Nous vivons à une époque qui manque cruellement de transcendance, mais aussi d’abnégation, et ce jusqu’au sein de l’Église, où les demandes d’accommodements ne cessent de se faire entendre. Chacun se croit légitimé à exiger du monde, et même de Dieu, qu’il s’adapte à ses désirs, qu’on ne saurait reléguer au second plan ni apprendre à maîtriser. Même la messe est à la carte, la présence dépendant des activités de la veille.
Que nous sommes loin de l’époque où les gens se sacrifiaient pour la foi, préférant la mort au reniement.
Les éditions de Chiré ont été bien inspirées de republier Le Curé d’Ars et Sainte-Philomène, court ouvrage accessible à tous, qui relate la vie de dévotion et d’abnégation de ces deux saints, dont l’unique préoccupation était de servir leur Créateur.
La première des deux saints abordés est sainte Philomène, fille d’un prince grec converti dont j’avais abordé le martyr dans un article précédent (https://nouveaupresent.fr/2023/11/20/sainte-philomene-guide-dans-la-foi/).
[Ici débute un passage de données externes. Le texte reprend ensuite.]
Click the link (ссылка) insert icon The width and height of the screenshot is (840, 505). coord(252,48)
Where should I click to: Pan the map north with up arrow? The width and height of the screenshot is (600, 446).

Très jeune, la princesse décida de s’offrir à Dieu et de choisir la voie de la chasteté. Son vœu fut remis en question lorsque l’empereur Dioclétien lui demanda sa main, condition sine qua non d’une paix avec le petit État grec gouverné par ses parents. Refusant les supplications de ces derniers et restant sourde aux menaces de celui qui voulait la posséder, elle dut subir un véritable martyre.
Elle subit maintes tortures, et Dioclétien tenta de la mettre à mort ; mais, protégée par la grâce de Dieu, elle survécut jusqu’à ce que sa tête tombe et que sa dépouille soit placée dans les catacombes. Son histoire fut finalement connue à la suite des visions d’une religieuse de Naples. Après l’instauration de son culte, les miracles se succédèrent, poussant l’Église à la béatifier.
Son culte fut importé en France par Jean-Marie Vianney, mieux connu comme le Curé d’Ars, reconnu « patron de tous les curés de l’univers » en 1929. Ce dernier, animé par la seule et unique ambition de sauver les âmes, installa une chapelle à la gloire de sainte Philomène dans son église paroissiale d’Ars-sur-Formans, devenue un véritable sanctuaire.
S’y effectuèrent, dans cette petite église de campagne où le curé avait placé des reliques de la thaumaturge, nombre de miracles attestés : des guérisons ne pouvant s’expliquer que par la grâce divine et l’intercession de la sainte.
Comme l’explique en introduction Maxime de Montrond : « La prière, l’invocation, l’imitation des vertus d’un saint ou d’une sainte ne sont-ils pas là les vrais et les plus sûrs moyens de l’humble chrétien, plus sage, dans sa simplicité, que beaucoup des plus forts penseurs de nos jours ? » Notre époque a besoin de cette foi forte et lumineuse, qui semble se perdre dans la nuit.
Rémi Tremblay
Maxime de Montrond. Le Curé d’Ars et Sainte-Philomène. Éditions de Chiré, 2025, 90 p.